だが、それに困ったように笑って「帰ろ?」と真冬が告げれば颯人はそれに従う。
複雑な真冬の心境を慮ってのことだった。
元々真冬が帰りたいと願ったなら帰るつもりでいたのだ。
颯人は父親と雪人に深く頭を下げ、「また、来ます」と一言告げる。それは颯人の決意表明のようなもの。
颯人のその言葉に少し驚いた表情をしたものの、それに関しては何も言わず真冬は軽く頭を下げると和室から出た。

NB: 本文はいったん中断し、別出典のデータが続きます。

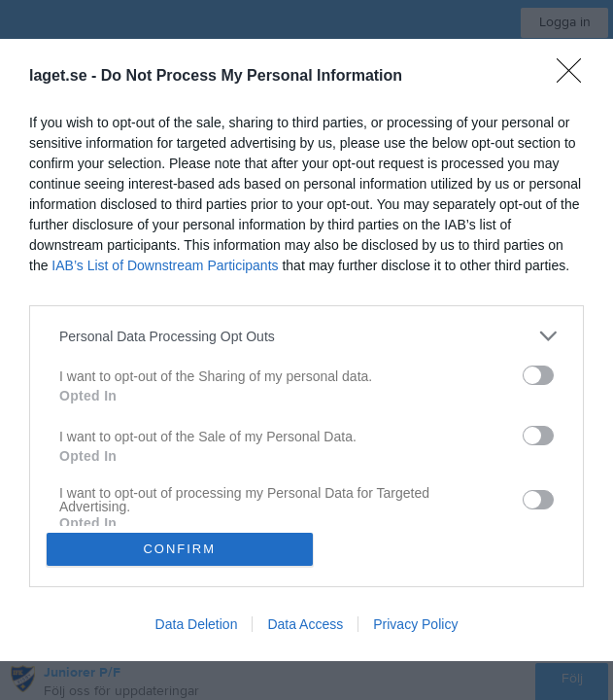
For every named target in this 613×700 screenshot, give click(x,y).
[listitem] (306, 335)
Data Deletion (196, 624)
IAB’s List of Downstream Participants (164, 265)
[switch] (538, 375)
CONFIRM (179, 548)
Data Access (305, 624)
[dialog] (306, 350)
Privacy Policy (415, 624)
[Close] (575, 77)
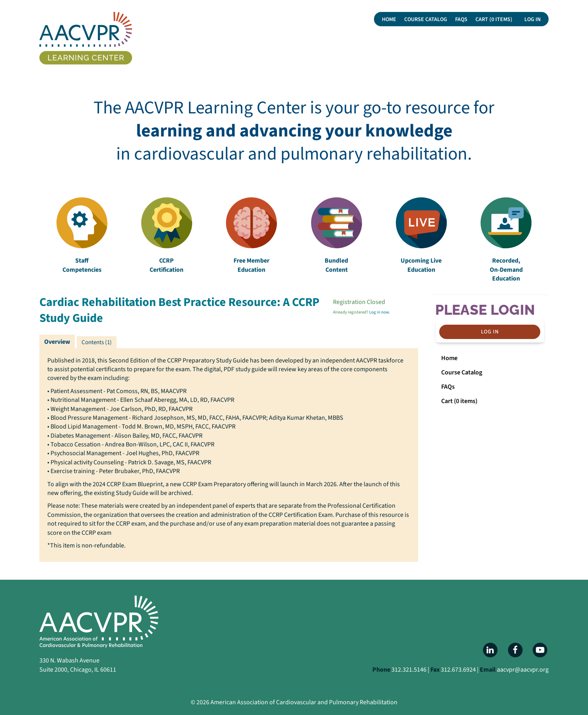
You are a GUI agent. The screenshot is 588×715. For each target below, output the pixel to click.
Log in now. (380, 312)
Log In (532, 19)
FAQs (461, 19)
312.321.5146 (409, 670)
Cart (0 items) (494, 19)
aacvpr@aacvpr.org (523, 670)
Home (389, 19)
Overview (57, 342)
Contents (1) (97, 342)
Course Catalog (426, 19)
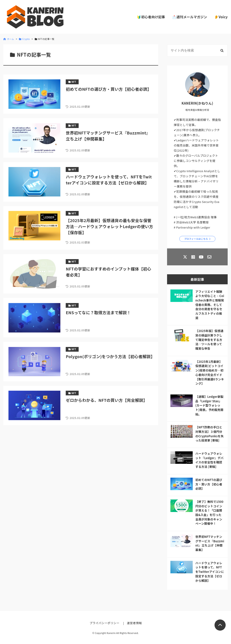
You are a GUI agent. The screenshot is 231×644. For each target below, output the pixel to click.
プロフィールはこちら (196, 239)
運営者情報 (134, 623)
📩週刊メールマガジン (190, 17)
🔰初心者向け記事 (151, 17)
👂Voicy (221, 17)
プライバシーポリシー (104, 623)
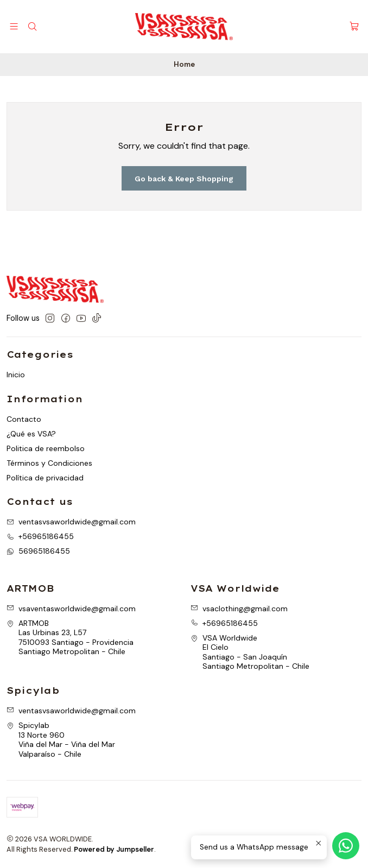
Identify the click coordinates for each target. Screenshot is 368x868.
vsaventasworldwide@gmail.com (71, 609)
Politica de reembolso (46, 448)
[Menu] (14, 26)
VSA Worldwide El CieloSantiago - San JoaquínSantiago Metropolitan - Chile (250, 652)
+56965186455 (224, 623)
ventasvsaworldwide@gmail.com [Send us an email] (71, 522)
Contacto (24, 419)
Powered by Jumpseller (114, 849)
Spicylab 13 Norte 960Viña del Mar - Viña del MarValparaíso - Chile (61, 739)
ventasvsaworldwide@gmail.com (71, 711)
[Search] (31, 26)
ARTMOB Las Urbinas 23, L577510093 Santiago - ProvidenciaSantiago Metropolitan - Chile (70, 637)
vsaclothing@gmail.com (239, 609)
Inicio (16, 375)
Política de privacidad (45, 478)
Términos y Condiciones (49, 463)
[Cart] (354, 27)
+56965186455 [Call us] (40, 536)
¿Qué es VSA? (31, 434)
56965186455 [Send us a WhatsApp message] (38, 551)
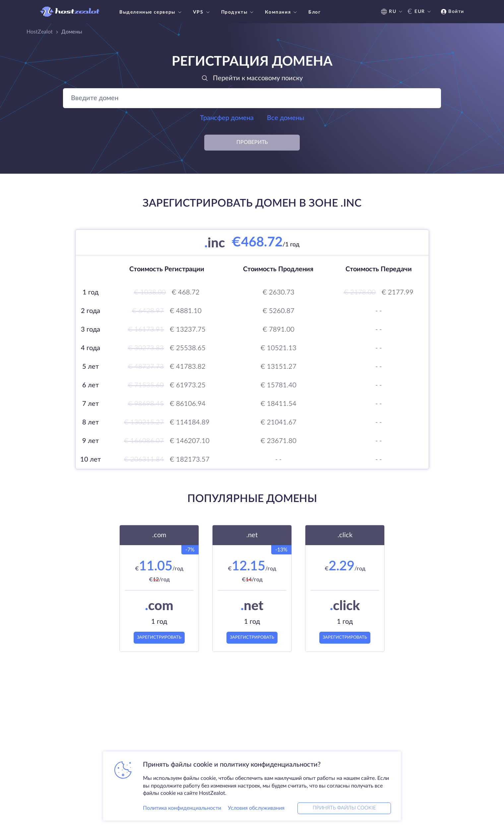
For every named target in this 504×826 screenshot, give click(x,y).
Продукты (238, 12)
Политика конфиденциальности (182, 808)
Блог (314, 12)
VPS (202, 12)
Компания (282, 12)
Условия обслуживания (256, 808)
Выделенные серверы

瞬間、真冬から重い息が吐かれ、かなり緊張していたのだと感じる。
颯人はそんな真冬の手をとり、玄関へ向けて長い廊下を進んだ。
「真冬、ちょっとだけいい?」
玄関近くまで来た二人にそう声をかけてきたのは雪人だった。
「兄さん」
真冬は兄を見て、颯人を見て、それから軽く頷いた。
雪人が向かったのは物置に使われている一室。
先に入った雪人が入り口付近の電気のスイッチを押すと、暗かったその部屋に明かりが灯った。真冬はその眩しさに思わず強く目を瞑る。
そうして開けた目が写したものは―――。
「これ………」
その部屋には、昔真冬が好きだったアニメのDVDやコミックが置かれていた。棚には当時集めていたフィギュアなども飾られている。